Mr. Trump is also a pro when it comes to production and lighting. We had to make sure lighting and set-ups were perfect on production shoots. I even hired crew that previously lit him on “The Apprentice.” Once Mr. Trump was confident we knew what we were doing, everything went very smoothly.
Submitting spots for review was another unorthodox aspect of the campaign. Bannon, [Trump son-in-law] Jared Kushner and [Trump digital director] Brad Parscale directed me to produce spots for review without approving scripts—they wanted to see our vision. I loved that. It gave us a chance to do some interesting ads without idly waiting around for script approval. One of the closing ads, “Choice” was the result of a brainstorming session at Jamestown Associates’ Philadelphia office, where our team came up with the concept of uniquely focusing on one American voter and the choice she was tasked with making. Another ad, “Change” clearly illustrated the change Mr. Trump would bring to DC versus Hillary Clinton’s “more of the same.”
Finally, the closing ad, “Argument for America” was originally produced as a two-minute web video. After seeing it and sharing it with the Trump team, Parscale—who gets credit for the idea—told me, “Everyone loves it, we are putting it on TV.” Now, that is unorthodox. Two-minute political commercials don’t usually air nationwide. It blew up on social media, with more than eight million hits, greater than any TV ad produced by either campaign. So many people have told us that ad was the turning point in deciding to vote for President-elect Trump.
FIX: Hillary Clinton was outspending Trump on TV in most swing states throughout the fall. How did you combat that spending disadvantage?
Weitzner: We had to grin and bear it. We tried to be smart with where and how we spent money on TV, and we had a very robust earned and digital media campaign. We tried to produce impactful spots with a little bit of edge to cut through the political noise.
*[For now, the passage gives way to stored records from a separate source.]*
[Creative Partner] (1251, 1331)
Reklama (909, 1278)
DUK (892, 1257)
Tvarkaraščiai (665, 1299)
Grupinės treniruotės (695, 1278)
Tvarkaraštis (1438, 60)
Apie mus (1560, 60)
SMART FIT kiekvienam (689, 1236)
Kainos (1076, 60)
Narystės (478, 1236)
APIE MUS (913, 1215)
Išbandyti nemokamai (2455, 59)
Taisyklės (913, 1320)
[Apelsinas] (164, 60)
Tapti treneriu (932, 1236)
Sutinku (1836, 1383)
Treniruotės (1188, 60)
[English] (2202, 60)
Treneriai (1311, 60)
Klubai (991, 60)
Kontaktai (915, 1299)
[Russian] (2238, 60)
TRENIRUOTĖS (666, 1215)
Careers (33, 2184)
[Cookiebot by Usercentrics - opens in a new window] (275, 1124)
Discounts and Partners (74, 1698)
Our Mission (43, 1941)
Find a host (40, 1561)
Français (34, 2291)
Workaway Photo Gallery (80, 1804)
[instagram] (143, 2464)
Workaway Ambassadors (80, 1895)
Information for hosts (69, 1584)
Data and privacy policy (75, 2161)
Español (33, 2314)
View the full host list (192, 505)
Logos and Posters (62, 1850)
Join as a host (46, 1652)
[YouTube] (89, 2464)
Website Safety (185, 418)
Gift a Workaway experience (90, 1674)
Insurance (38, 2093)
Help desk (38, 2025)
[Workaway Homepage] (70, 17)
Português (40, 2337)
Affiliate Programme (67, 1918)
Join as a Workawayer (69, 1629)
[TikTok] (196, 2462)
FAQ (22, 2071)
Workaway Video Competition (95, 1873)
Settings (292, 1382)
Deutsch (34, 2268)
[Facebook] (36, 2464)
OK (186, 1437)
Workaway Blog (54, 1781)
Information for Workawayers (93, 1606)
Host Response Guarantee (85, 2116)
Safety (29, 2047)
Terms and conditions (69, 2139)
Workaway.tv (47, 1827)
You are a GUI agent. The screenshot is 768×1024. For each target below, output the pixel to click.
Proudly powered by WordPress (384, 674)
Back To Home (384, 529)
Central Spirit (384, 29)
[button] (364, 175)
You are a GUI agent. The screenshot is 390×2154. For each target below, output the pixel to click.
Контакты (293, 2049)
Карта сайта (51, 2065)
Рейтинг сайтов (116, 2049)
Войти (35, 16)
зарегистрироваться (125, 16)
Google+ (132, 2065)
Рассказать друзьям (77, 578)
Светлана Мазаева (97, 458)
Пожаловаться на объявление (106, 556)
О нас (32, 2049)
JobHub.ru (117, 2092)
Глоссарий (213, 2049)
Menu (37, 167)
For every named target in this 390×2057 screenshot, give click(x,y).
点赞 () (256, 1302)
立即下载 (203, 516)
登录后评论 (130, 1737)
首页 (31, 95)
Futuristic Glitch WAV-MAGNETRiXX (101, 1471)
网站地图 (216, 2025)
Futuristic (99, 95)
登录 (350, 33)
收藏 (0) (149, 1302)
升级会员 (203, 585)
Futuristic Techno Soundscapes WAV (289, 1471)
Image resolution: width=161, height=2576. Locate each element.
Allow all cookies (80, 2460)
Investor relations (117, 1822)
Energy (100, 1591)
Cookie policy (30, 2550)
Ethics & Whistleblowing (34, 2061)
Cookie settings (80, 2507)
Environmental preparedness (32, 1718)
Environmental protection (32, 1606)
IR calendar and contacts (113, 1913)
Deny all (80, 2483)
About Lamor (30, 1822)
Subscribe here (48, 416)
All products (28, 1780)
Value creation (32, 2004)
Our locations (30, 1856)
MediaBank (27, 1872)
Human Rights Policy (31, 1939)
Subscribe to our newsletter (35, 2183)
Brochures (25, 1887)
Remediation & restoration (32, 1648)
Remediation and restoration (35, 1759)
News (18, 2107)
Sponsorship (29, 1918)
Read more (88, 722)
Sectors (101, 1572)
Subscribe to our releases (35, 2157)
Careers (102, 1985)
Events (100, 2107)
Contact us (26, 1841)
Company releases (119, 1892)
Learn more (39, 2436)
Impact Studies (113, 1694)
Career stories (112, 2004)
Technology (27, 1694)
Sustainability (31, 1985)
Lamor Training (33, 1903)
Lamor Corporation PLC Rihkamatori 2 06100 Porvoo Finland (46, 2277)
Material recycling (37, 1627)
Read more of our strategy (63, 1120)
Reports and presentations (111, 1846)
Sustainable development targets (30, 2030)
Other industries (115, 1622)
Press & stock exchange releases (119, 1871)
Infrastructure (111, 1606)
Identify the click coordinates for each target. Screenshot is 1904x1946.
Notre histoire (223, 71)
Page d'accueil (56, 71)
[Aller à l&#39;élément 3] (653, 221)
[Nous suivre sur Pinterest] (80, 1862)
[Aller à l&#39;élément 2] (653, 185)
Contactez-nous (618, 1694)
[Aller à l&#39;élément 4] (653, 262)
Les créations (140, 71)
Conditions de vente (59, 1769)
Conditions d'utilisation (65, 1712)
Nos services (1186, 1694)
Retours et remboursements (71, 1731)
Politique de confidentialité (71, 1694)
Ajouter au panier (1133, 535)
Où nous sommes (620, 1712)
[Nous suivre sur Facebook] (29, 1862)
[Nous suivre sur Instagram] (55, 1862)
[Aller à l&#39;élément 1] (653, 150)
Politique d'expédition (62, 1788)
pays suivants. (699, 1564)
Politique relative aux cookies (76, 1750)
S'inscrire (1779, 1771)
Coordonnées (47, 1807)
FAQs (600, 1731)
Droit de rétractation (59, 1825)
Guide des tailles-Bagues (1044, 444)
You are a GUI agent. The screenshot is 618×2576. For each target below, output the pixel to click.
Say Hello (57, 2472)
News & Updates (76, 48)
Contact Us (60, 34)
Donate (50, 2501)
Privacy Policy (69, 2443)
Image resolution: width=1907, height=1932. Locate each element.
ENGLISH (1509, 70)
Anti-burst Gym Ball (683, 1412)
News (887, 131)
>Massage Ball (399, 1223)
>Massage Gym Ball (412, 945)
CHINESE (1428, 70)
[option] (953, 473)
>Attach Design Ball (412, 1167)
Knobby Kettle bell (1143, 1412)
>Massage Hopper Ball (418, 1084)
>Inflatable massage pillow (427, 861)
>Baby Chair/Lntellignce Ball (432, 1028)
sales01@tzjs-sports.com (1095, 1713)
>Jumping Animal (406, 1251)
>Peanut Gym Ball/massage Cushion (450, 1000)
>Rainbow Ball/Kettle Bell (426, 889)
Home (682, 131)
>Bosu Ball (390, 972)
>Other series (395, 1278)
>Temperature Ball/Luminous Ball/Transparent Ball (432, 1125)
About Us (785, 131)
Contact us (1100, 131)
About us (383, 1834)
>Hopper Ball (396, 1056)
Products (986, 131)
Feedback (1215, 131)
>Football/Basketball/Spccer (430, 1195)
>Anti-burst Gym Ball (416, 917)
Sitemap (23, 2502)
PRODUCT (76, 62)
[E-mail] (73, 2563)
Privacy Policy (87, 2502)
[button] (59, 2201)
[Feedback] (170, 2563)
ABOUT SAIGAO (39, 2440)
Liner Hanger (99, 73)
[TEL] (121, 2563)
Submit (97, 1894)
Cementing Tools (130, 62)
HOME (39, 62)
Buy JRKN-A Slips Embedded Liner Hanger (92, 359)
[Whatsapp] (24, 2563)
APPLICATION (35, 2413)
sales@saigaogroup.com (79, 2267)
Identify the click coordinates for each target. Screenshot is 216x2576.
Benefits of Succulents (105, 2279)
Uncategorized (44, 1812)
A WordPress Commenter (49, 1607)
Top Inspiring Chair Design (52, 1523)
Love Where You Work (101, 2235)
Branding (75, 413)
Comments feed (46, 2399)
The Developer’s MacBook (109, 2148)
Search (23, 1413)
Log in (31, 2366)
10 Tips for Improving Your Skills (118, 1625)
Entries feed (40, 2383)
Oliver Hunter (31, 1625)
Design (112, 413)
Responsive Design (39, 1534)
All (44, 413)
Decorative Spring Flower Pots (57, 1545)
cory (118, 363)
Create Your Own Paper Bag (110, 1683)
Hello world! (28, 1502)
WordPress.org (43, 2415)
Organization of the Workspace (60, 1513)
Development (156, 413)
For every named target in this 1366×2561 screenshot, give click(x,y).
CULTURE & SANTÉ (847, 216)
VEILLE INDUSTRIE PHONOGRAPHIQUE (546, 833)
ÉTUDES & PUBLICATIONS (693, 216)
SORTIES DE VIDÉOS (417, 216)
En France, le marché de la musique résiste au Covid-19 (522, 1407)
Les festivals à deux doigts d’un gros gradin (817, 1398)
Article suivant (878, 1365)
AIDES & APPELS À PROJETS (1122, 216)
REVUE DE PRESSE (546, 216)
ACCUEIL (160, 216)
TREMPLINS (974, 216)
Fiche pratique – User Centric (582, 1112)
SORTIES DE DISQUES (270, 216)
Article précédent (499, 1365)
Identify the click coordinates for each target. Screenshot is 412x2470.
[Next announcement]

FIX: What ad or ads that you guys did really cut through the clutter? And, why?
Weitzner: When Hillary Clinton said that half of Donald Trump's supporters resided in a "basket of deplorables” we knew we’d been handed a gift. The “deplorables” comment was her “47 percent” moment, truly revealing her disdain for millions of hard-working people in this country. The moment her “deplorables” comment was reported, I spoke to my partner, Jason Miller, who served as head of communications for the campaign, about how big a game-changer this could be. We instantly got to work on an ad. We produced it over the weekend and Jason showed it to Mr. Trump who loved it. Mr. Trump had two great recommendations: first, include more of Hillary speaking about all the “deplorables,” next; sharpen the closing line of the script to emphasize Hillary’s elitism. The edits turned a good ad into a great ad, and was followed by this ad that drove the point home.
FIX: What ad that Clinton did hurt you guys the most? Why?
Weitzner: The Clinton campaign produced uniformly excellent negative ads. They hurt. What was missing was a message that gave swing voters something to vote for, rather than against. They tried, but could never really connect because their messenger was not believable or relatable.
FIX: Finish this sentence: “The single biggest untold story of the Trump ad campaign is __________.” Now, explain.
Weitzner: Donald Trump is a brilliant man, who more than anyone, understood American voters yearned for change and hope that someone could “Make America Great Again."